Apollo co-founder Leon Black stepped down as CEO in 2021. Photo: REUTERS/Lucy Nicholson/File Photo. m (£48.6 million) will be exempt from Jeffrey Epstein's sex trafficking lawsuits.
According to The New York Times, Leon Black, who is accused of misconduct in connection with the activities of a pedophile financier, entered into a multi-million dollar deal to avoid a possible lawsuit.
The settlement was reached in January, according to a copy of the settlement agreement with the government of the Virginia islands at the request of public documents received by the Times.
Mr. Black, who is worth an estimated $10 billion, stepped down as Apollo's chief executive in 2021 after lawyers hired by a private equity firm concluded he paid Epstein $158 million for tax advice, help buying art, and other professional services. $0 million, Mr. Black also stepped down as chairman of the Museum of Modern Art in New York.

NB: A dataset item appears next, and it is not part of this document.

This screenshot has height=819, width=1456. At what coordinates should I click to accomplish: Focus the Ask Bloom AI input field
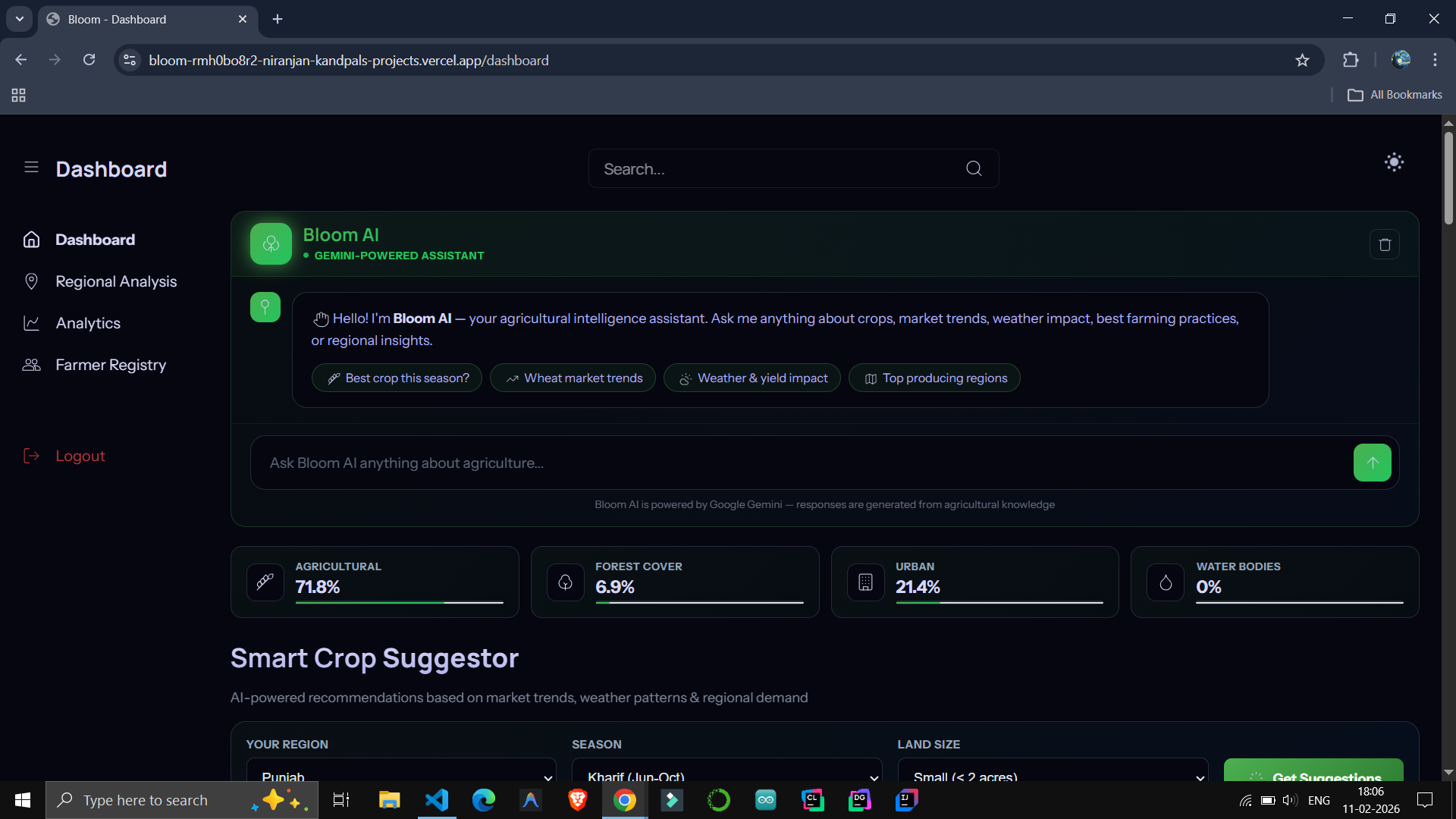[796, 463]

>The billionaire who co-founded Apollo in 1990 is «greatly sorry» for «paying Epstein for legal financial advisory services,» a spokesman for Mr. Black said in a statement Friday. celii in Epstein's private island estate.
Mr. Black denies wrongdoing.
In May, a New York State judge dismissed the lawsuit, accusing Mr. Black of defaming a woman by falsely claiming she tried to extort money from him after she accused him of raping him, which he denied.
However.
Black still faces a lawsuit from another woman, Cherie Pearson, who blamed him for raping her two decades earlier at Epstein's Manhattan mansion. Mr. Black denies any wrongdoing.
Attorneys for Sheri Pearson allege that the 71-year-old financier «raped her on the third floor of Jeffrey Epstein's Manhattan mansion» in 2002. She is seeking unspecified damages in the claims.
Epstein committed suicide in a cell in a Manhattan jail during her trial for sex trafficking in 2019. The financier was known for his network of contacts among bankers, politicians and investors, whom he hosted in his mansion and on a private island.